-- begin PROVIDED INFORMATION --
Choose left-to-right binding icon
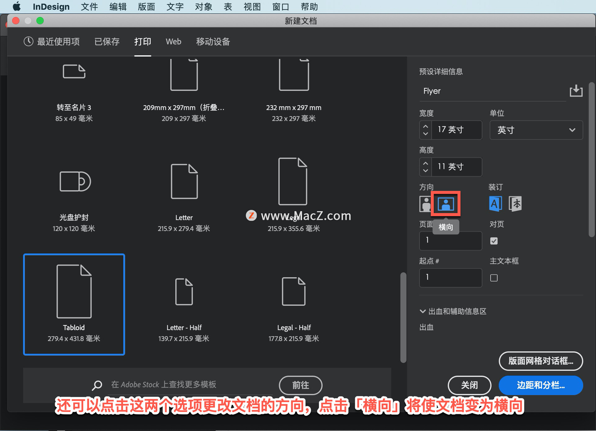Image resolution: width=596 pixels, height=431 pixels. (x=495, y=204)
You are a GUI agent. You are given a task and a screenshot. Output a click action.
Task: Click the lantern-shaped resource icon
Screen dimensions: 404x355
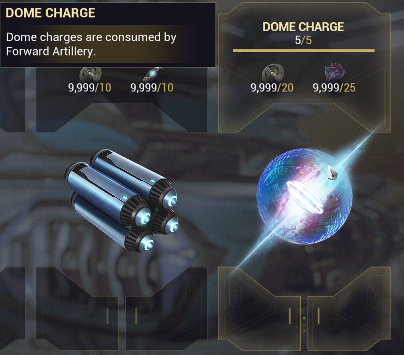click(152, 75)
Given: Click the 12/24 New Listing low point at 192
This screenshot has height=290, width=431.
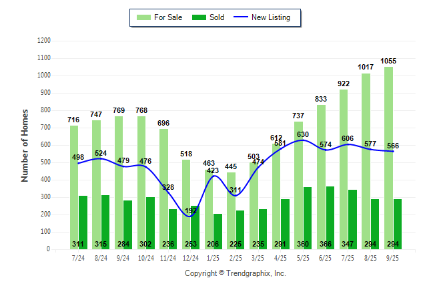Looking at the screenshot, I should click(189, 216).
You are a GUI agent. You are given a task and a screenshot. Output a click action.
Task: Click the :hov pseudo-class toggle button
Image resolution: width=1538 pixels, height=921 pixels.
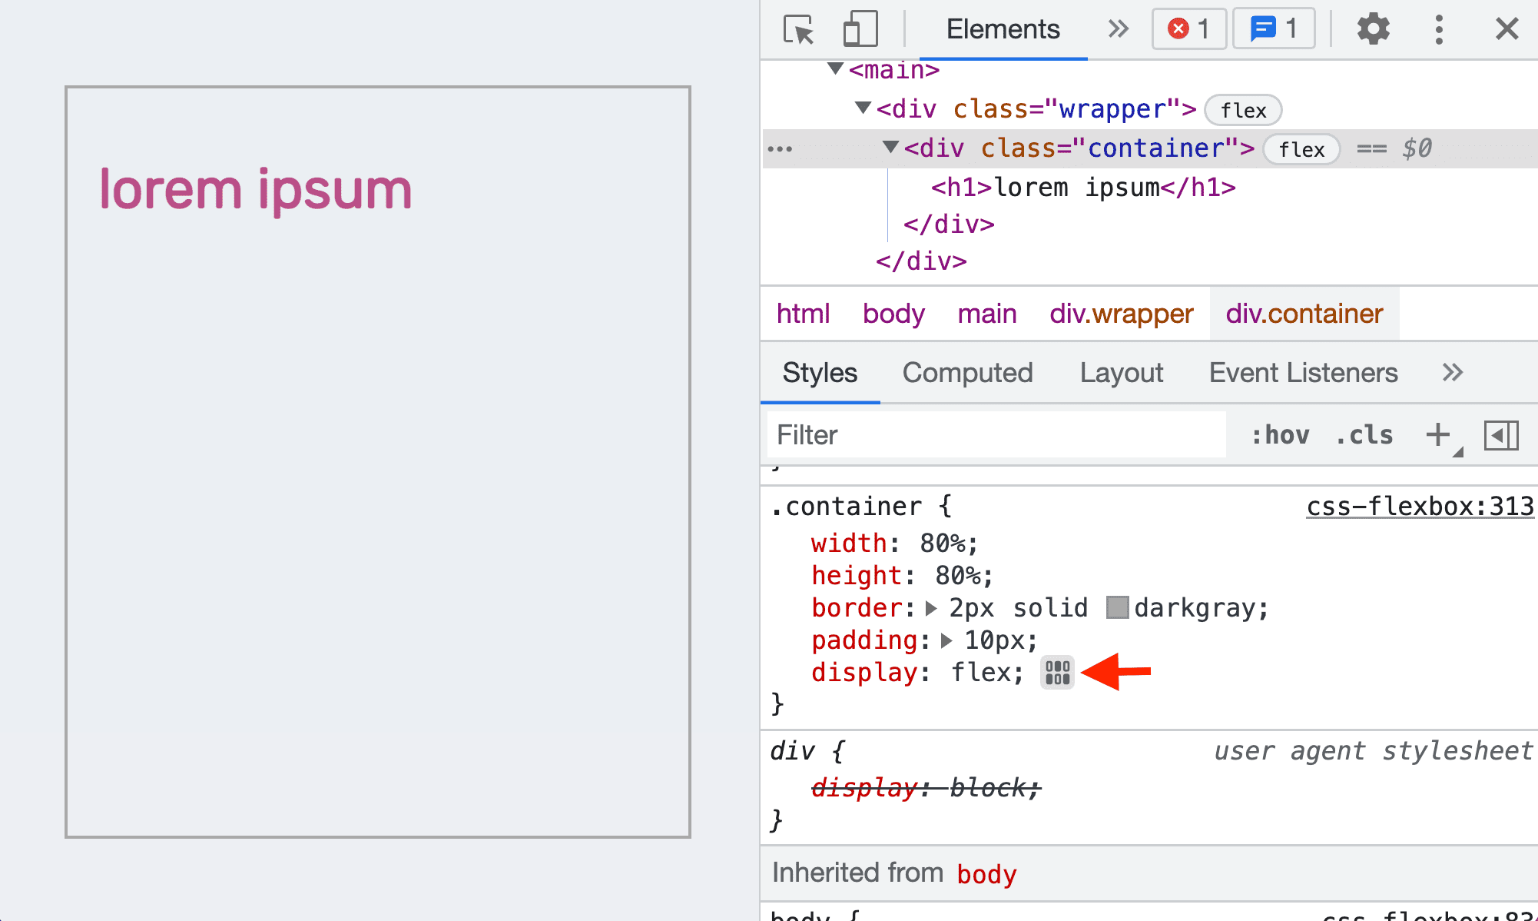point(1278,434)
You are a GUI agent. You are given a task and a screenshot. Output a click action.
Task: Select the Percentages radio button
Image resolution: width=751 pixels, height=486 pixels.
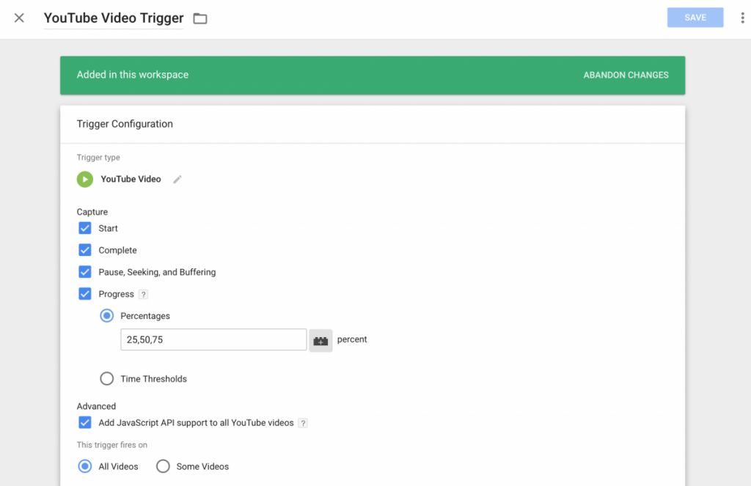(x=106, y=316)
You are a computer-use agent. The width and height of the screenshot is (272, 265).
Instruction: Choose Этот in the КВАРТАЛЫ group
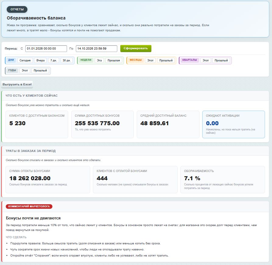click(x=206, y=60)
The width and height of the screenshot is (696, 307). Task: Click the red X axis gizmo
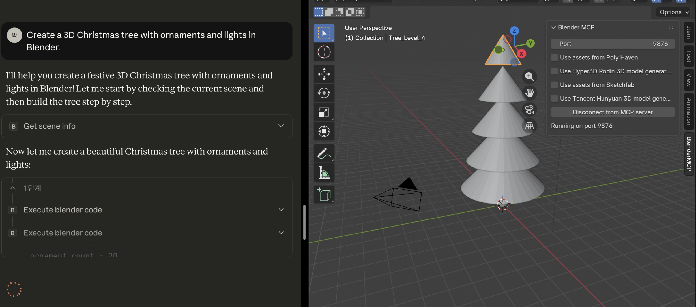[x=521, y=54]
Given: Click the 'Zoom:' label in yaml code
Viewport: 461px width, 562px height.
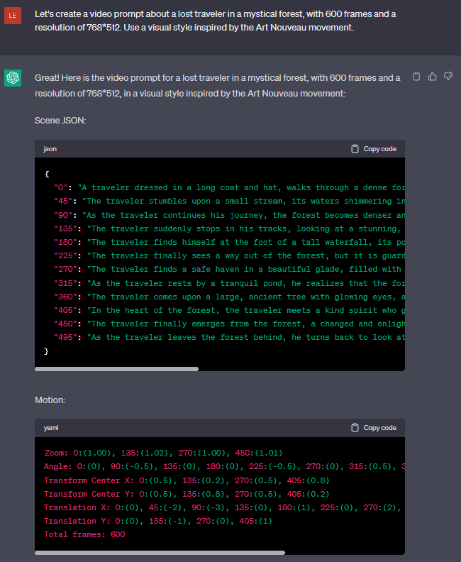Looking at the screenshot, I should (56, 453).
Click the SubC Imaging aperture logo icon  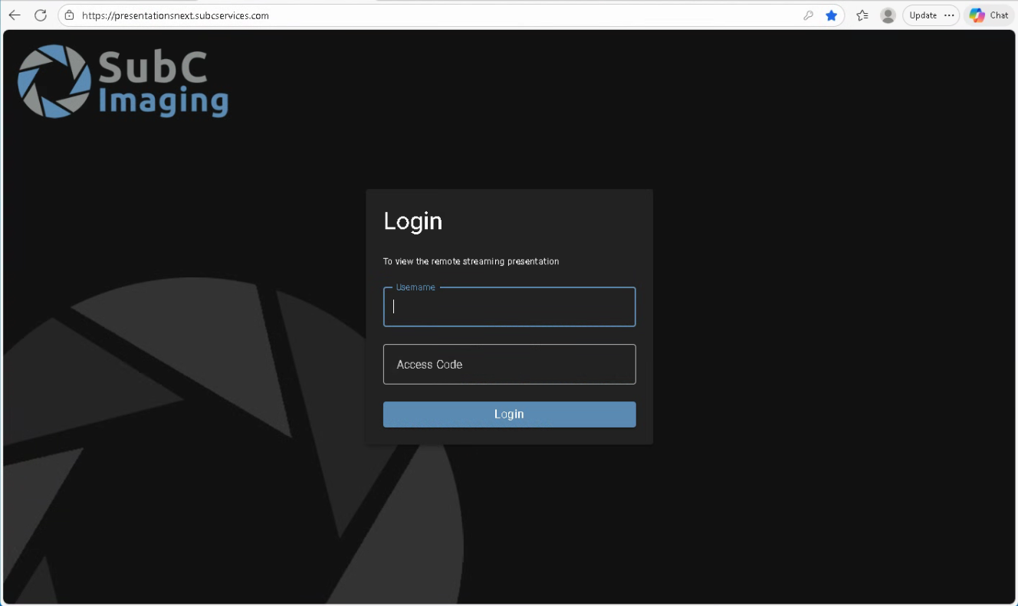[54, 81]
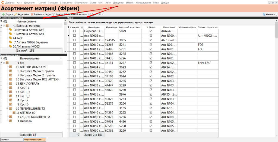
Task: Click the Друк printer icon
Action: pyautogui.click(x=90, y=14)
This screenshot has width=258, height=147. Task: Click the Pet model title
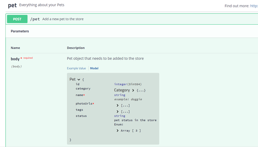[73, 79]
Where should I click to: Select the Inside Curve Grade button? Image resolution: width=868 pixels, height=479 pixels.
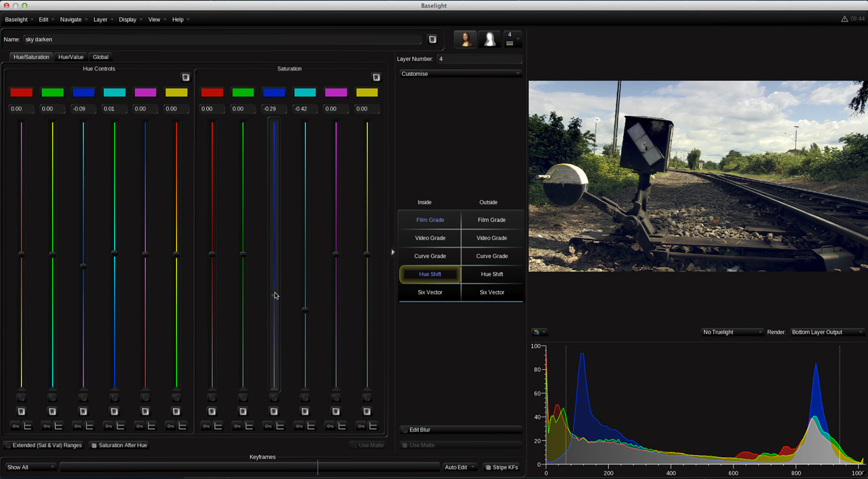pos(430,256)
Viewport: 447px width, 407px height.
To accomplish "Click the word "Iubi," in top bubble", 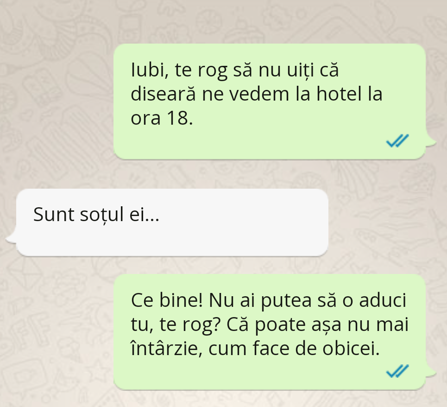I will point(149,70).
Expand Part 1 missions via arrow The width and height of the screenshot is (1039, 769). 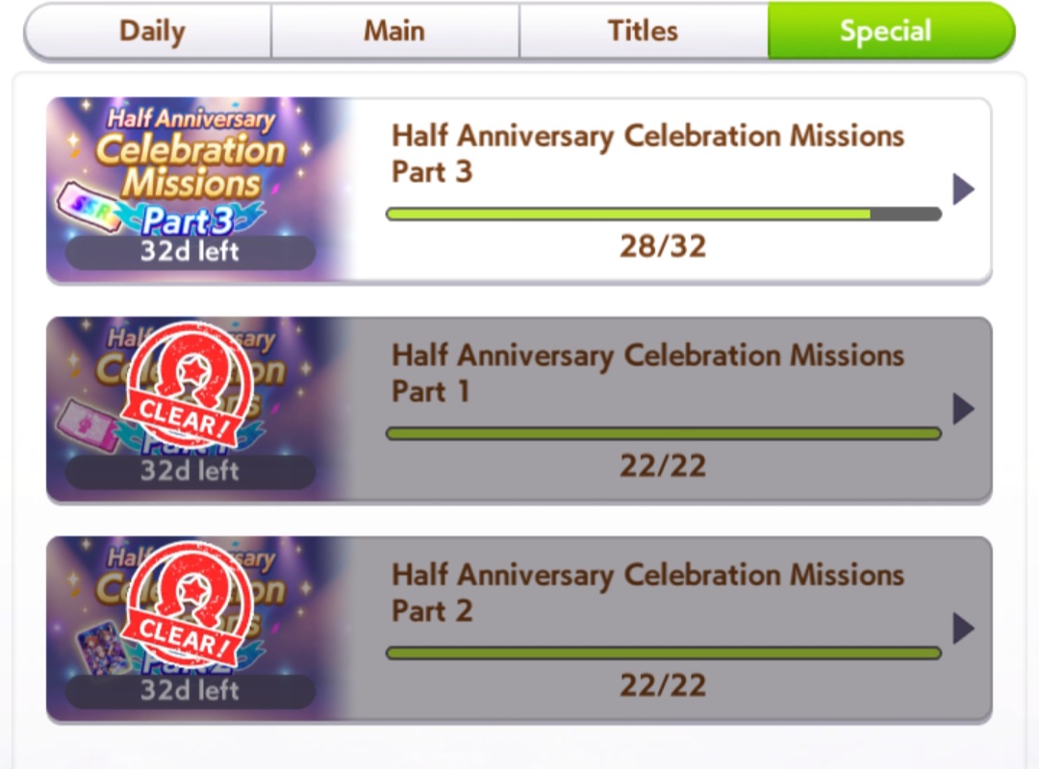[963, 408]
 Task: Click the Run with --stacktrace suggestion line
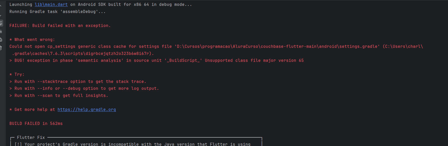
-- end PROVIDED INFORMATION --
_WHAT YOU ARE ASKED TO DO_
Reproduce the rows from the line with "Given: Click the 12/24" up to and including the line with "Looking at the screenshot, I should click(189, 216).", omitting the pictures.

_SOLUTION TO THIS PROBLEM_
Given: Click the 12/24 New Listing low point at 192
This screenshot has height=290, width=431.
Looking at the screenshot, I should click(189, 216).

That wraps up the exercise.